You may remember our blog post about Seneca Village, a free black community the city cleared away to build the first public park in the United States. Downtown, in Greenwich Village, James J. Walker Park was built on the former St. John’s Burial Ground, which buried more than 10,000 bodies between 1799 and 1858. In 1895, “the city just took it by eminent domain,” Meade said. Only the bodies of well-known New Yorkers were moved. The rest remained.

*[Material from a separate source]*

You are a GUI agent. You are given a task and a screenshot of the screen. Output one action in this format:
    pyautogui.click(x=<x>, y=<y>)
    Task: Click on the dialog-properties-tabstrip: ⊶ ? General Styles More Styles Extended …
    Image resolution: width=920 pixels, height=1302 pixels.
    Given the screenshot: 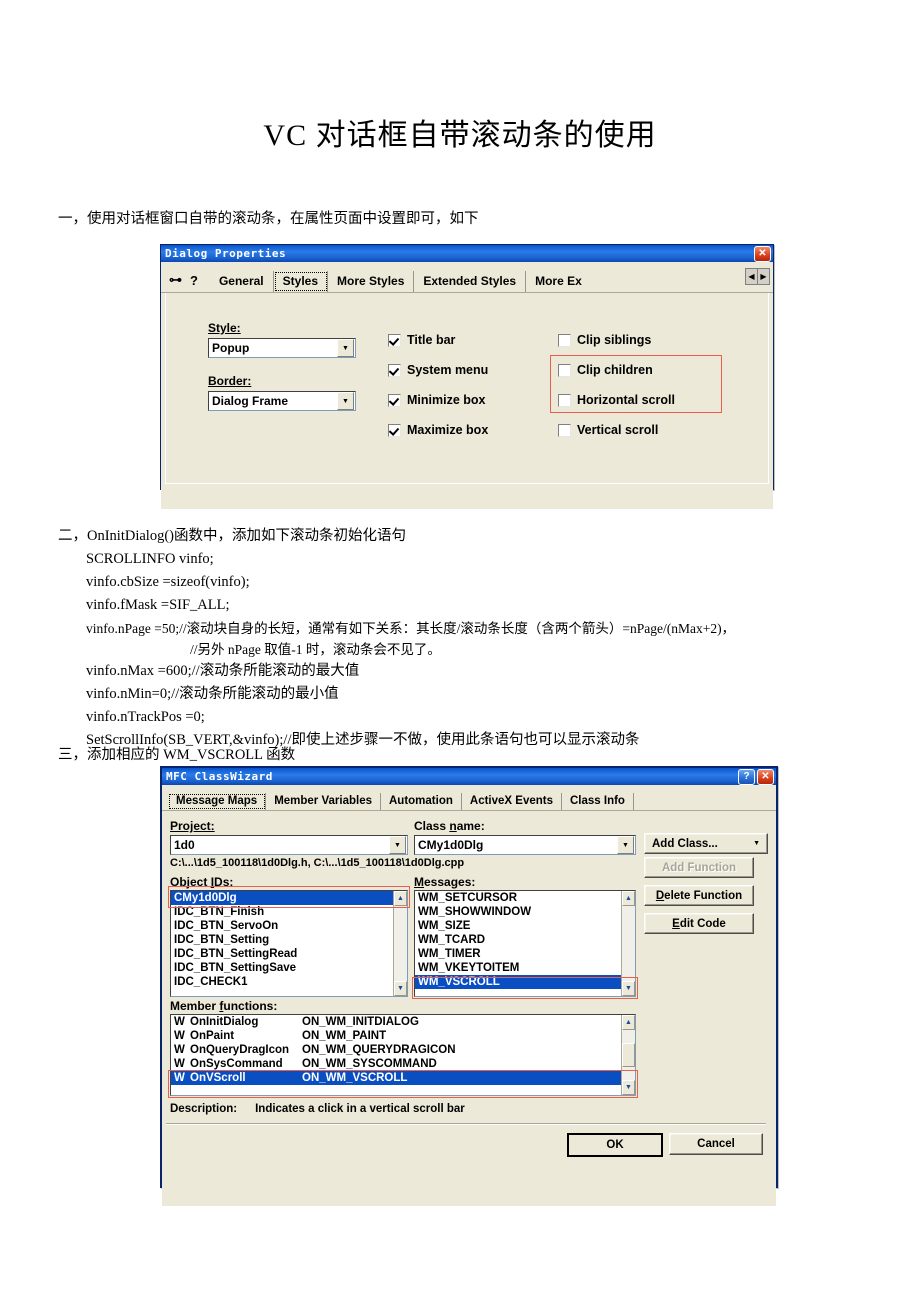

Another example is Weccacoe Playground in Philadelphia, PA. 
In 1810, Richard Allen of Mother Bethel AME Church founded the city’s first non-denominational Christian cemetery on the site. Until 1864, it accepted the remains of black Philadelphians whose bodies were banned from other, segregated burial plots. The church buried an estimated 5,000 bodies in just a quarter-acre. The site was eventually closed and then rented out for different uses. Over time, evidence of a graveyard was beaten down by people, draft animals, and carts. In 1890, the church sold the land to the city for use as a pocket park.

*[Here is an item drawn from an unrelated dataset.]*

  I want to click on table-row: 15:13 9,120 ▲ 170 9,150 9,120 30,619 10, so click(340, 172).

In 2013, a group of influential Philadelphians came together and decided that the site needed to be commemorated.  
The city appointed a committee to reevaluate the use of the land. The city that loves outdoor art is evaluating submissions from artists around the world for a piece of public art that will commemorate the history of the site. 

Traditionally run by the Department of Corrections, New York City’s current potter’s field, Hart Island, is the final resting place for more than 1 million bodies. 
In December of 2019, the city council passed a law that will transfer the land to the Department of Parks. “This is about giving respect and dignity to the people who are buried on the island,” Councilmember Ydanis Rodriguez said in a committee hearing.

Sadly, this is a very current topic and one that is quietly being discussed in New York City as the coronavirus death toll increases. According to city councilmember Mark Levine New York is considering “temporary interments.
” “This likely will be done by using a NYC park for burials (yes you read that right),” “Trenches will be dug for 10 caskets in a line.” Mayor Bill de Blasio said he doesn’t want to talk publicly about the city’s plans.

​Perhaps not, but it’s certainly caught our attention.